== SUPPLIED ENTRIES ==

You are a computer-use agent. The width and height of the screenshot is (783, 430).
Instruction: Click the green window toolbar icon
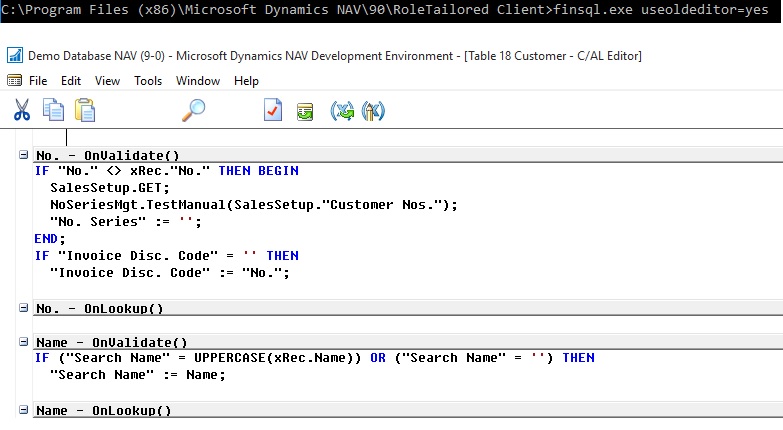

===
== SUPPLIED ENTRIES ==

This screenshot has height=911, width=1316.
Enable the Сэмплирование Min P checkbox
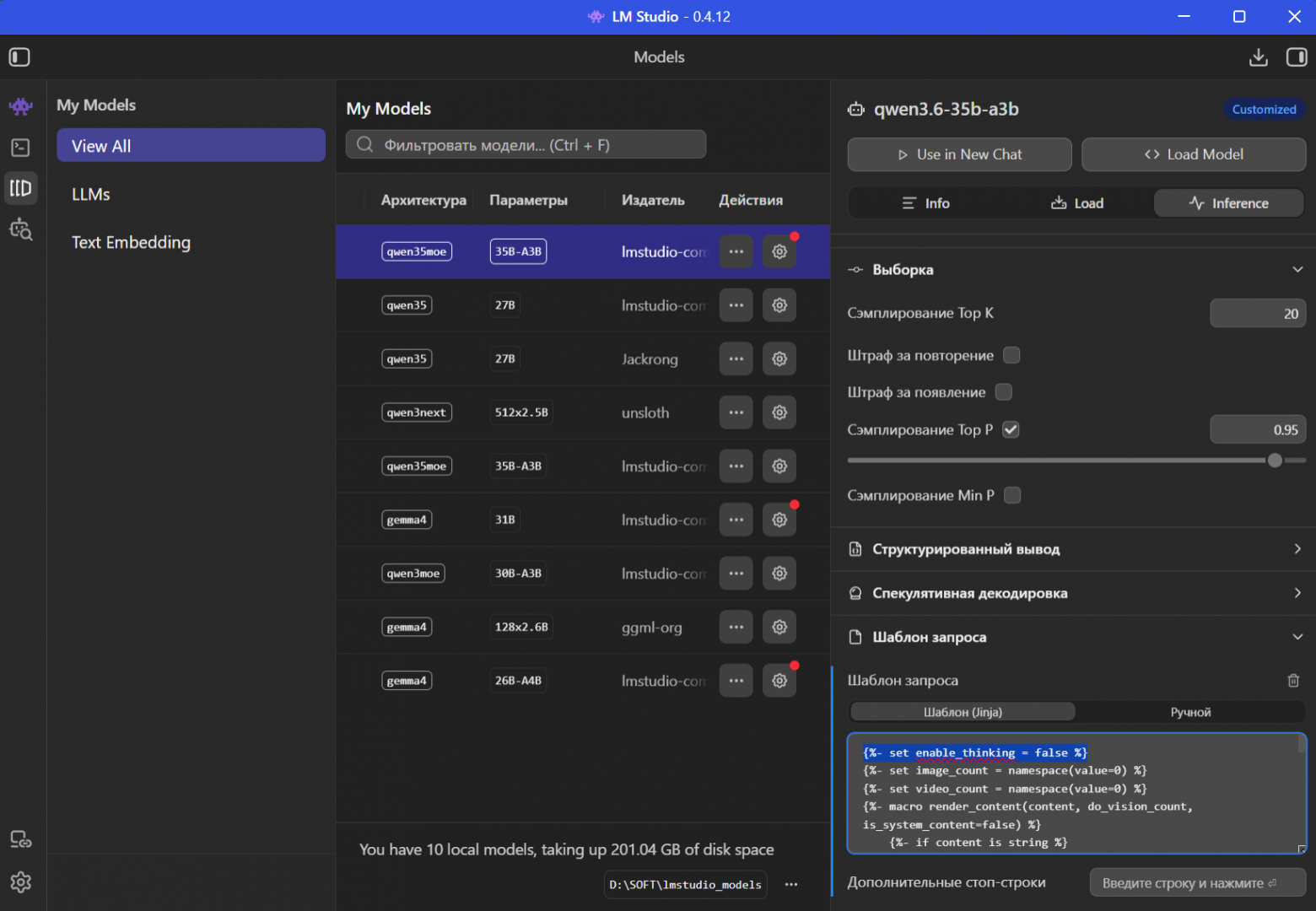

===
== SUPPLIED ENTRIES ==

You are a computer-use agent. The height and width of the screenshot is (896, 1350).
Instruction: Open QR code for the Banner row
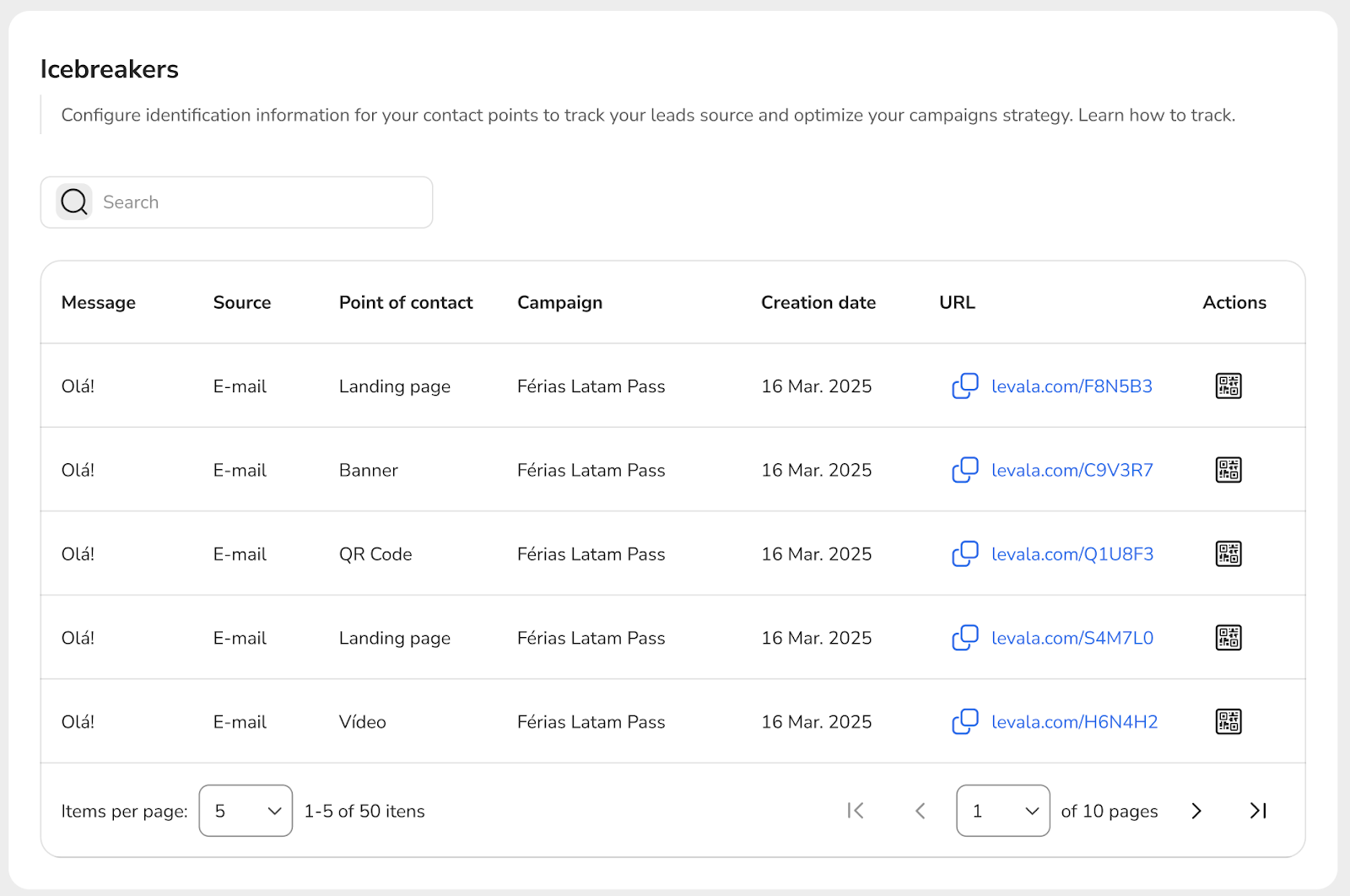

===

▸ **TASK GOAL**
Could you state the number of lines above in which the word "Instruction" appears? Give that number by itself.

▸ **RESULT FOR THIS TASK**
2